The Poet’s Prayer—Nuremberg, 2027

This is probably going to be the first poem in an illustrated series on future war crimes trials imagined to be taking place in Nuremberg in 2027. Some of the work I’ve recently blogged, like “Where’s Olaf?“, fits later in the same series.

“The Long Arc Breaks,” gouache and ink on 36 x 48 cm. 

 

“[N]ach Auschwitz ein Gedicht zu schreiben, ist barbarisch…” —Theodor Adorno


“I thought he supp’sed to be the all-lovin./The same God who let Hitler put the Jews in the ovens?”—Dead Prez, “Propaganda”

 

Our Father who art in heaven,
hallowed be thy name.
Although time is said to lessen
pain, war crimes make enduring shame.

Thy kingdom come.
Thine will be done
on earth as it is in heaven.
Was it 30,000 at Dachau?

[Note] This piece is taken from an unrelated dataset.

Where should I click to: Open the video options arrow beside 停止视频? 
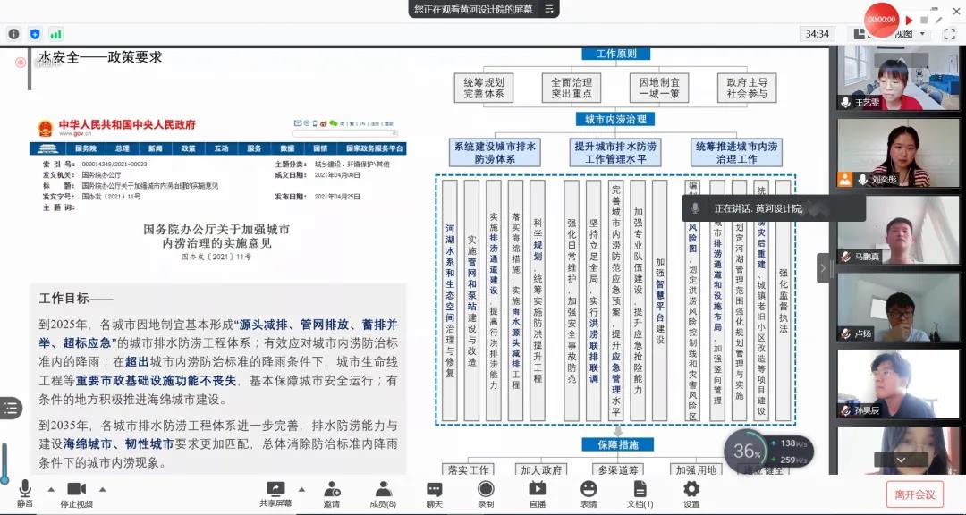(x=102, y=490)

Reckon
with the uncertainty:
God knows, but not you or me.

Give us this day our daily bread,
and forgive us our trespasses,
as we forgive those who trespass against us.
You’re either with or against us,
the President said.
Two hundred thousand wound up dead.
Iraqis—so they get free passes,
whose lies and insistence sped
the world to war?
And what for?

And lead us not into temptation,
but deliver us from evil.
What should be the shame of a nation—
a war of aggression, torture, rendition—
barely leads to upheaval,
while the powers that be
are still the powers that were.
Four hundred thousand dead Syrians,
and you voted for her?
What rule of law used to mean is a blur.

For thine is the kingdom,
and the power, and the glory,
for ever and ever.
Amen.
War criminals’ kingdom
is the whole church and state.
They’re teaching the story
of “we had to”—prostrate
to whichever interest is paying.

Now and then,
one can see straight
through to where the long arc
of history has bent, is bending, breaks
the unbending loyalty of the clan.
Justice has coaxed the wild animal of man
into pawing two feet up to stand, roaring in the dark:
I am your own voice crying in the wilderness
I am your only choice.

In the moment it takes
to cry out, all the world is praying.
It is a hopeful thing, how we wish
for someone more powerful than this,
more just than us.
Though many have died thus.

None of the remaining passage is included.